See The Native .NET Cell and Struct Example for more information and a complete end-to-end example.
Note Because the conversion process is automatic (in most cases), you do not need to understand the conversion process to pass and return arguments with MATLAB Builder NE components. |
In most instances, if a native .NET primitive or array is used as an input parameter in a C# program, the builder transparently converts it to an instance of the appropriate MWArray class before it is passed on to the component method. The builder can convert most CLS-compliant string, numeric type, or multidimensional array of these types to an appropriate MWArray type.
Note This conversion is transparent in C# applications, but might require an explicit casting operator in other languages, for example, op_implicit in Visual Basic®. |
Here is an example. Consider the .NET statement:
result = theFourier.plotfft(3, data, interval);
In this statement the third argument, namely interval, is of the .NET native type System.Double. The builder casts this argument to a MATLAB 1-by-1 double MWNumericArray type (which is a wrapper class containing a MATLAB double array).
See Data Conversion Rules for a list of all the data types that are supported along with their equivalent types in the MATLAB product.

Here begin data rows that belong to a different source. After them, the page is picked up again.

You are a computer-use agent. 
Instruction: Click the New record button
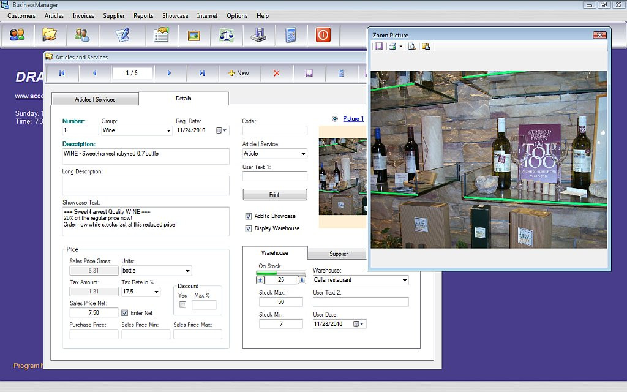click(x=239, y=73)
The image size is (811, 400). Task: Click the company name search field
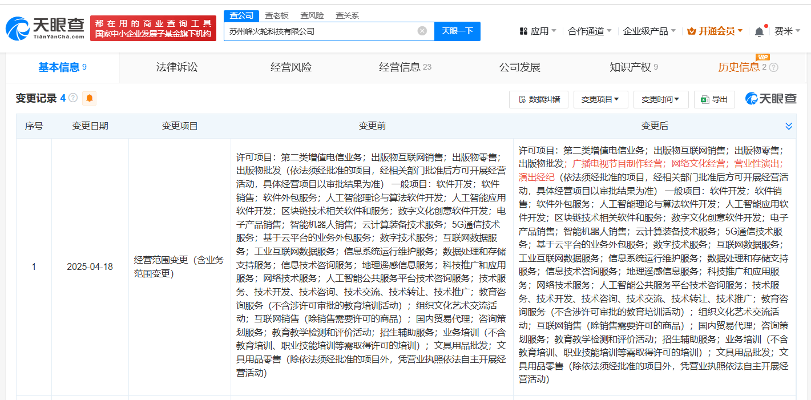[320, 31]
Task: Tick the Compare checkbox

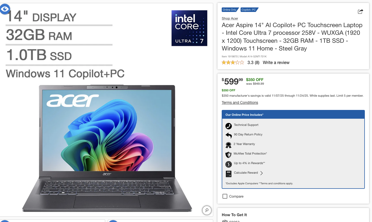Action: click(x=225, y=196)
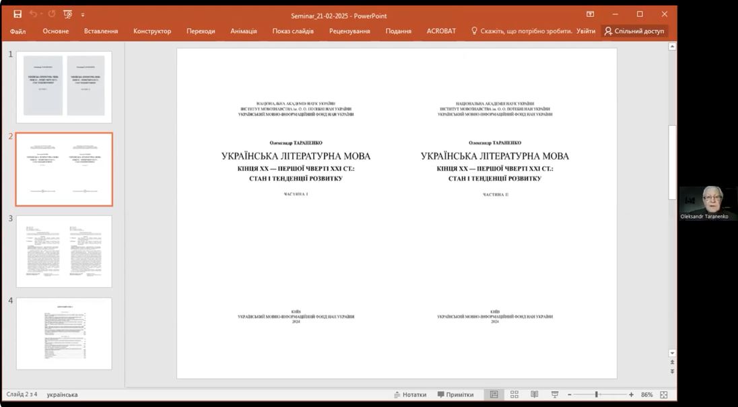Switch to Slide Sorter view icon
Image resolution: width=738 pixels, height=407 pixels.
(514, 395)
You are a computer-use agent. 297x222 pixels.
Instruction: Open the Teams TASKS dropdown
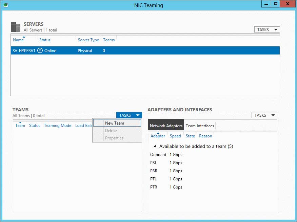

Note There are some data types commonly used in the MATLAB product that are not available as native .NET types. Examples are cell arrays, structure arrays, and arrays of complex numbers. Represent these array types as instances of MWCellArray, MWStructArray, and MWNumericArray, respectively. |
Multidimensional Array Processing in MATLAB and .NET. MATLAB and .NET implement different indexing strategies for multidimensional arrays. When you create a variable of type MWNumericArray, MATLAB automatically creates an equivalent array, using its own internal indexing. For example, MATLAB indexes using this schema:
(row column page1 page2 ...)
while .NET indexes as follows:
(... page2 page1 row column)
Given the multi-dimensional MATLAB myarr:
>> myarr(:,:,1) = [1, 2, 3; 4, 5, 6];
>> myarr(:,:,2) = [7, 8, 9; 10, 11, 12];
>> myarr
myarr(:,:,1) =
1 2 3
4 5 6
myarr(:,:,2) =
7 8 9
10 11 12
You would code this equivalent in .NET:
double[,,] myarr = {{{1.000000, 2.000000, 3.000000},
{4.000000, 5.000000, 6.000000}}, {{7.000000, 8.000000,
9.000000}, {10.000000, 11.000000, 12.000000}}};
Native Data Conversion. The builder provides MATLAB array classes in order to facilitate data conversion between native data and compiled MATLAB functions.
This example explicitly creates a numeric constant using the constructor for the MWNumericArray class with a System.Int32 argument. This variable can then be passed to one of the generated MATLAB Builder NE methods.
int data = 24;
MWNumericArray array = new MWNumericArray(data);
Console.WriteLine("Array is of type " + array.NumericType);When you run this example, the results are:
Array is of type double
In this example, the native integer (int data) is converted to an MWNumericArray containing a 1-by-1 MATLAB double array, which is the default MATLAB type.
Tip To preserve the integer type (rather than convert to the default double type), you can use the constructor provided by MWNumericArray for this purpose. Preserving the integer type can help to save space. |
The MATLAB Builder NE product does not support some MATLAB array types because they are not CLS-compliant. See Unsupported MATLAB Array Types for a list of the unsupported types.
For more information about the concepts involved in data conversion, see Managing Data Conversion Issues with MATLAB Builder NE Data Conversion Classes.
Type Specification. If you want to create a MATLAB numeric array of a specific type, set the optional makeDouble argument to False. The native type then determines the type of the MATLAB array that is created.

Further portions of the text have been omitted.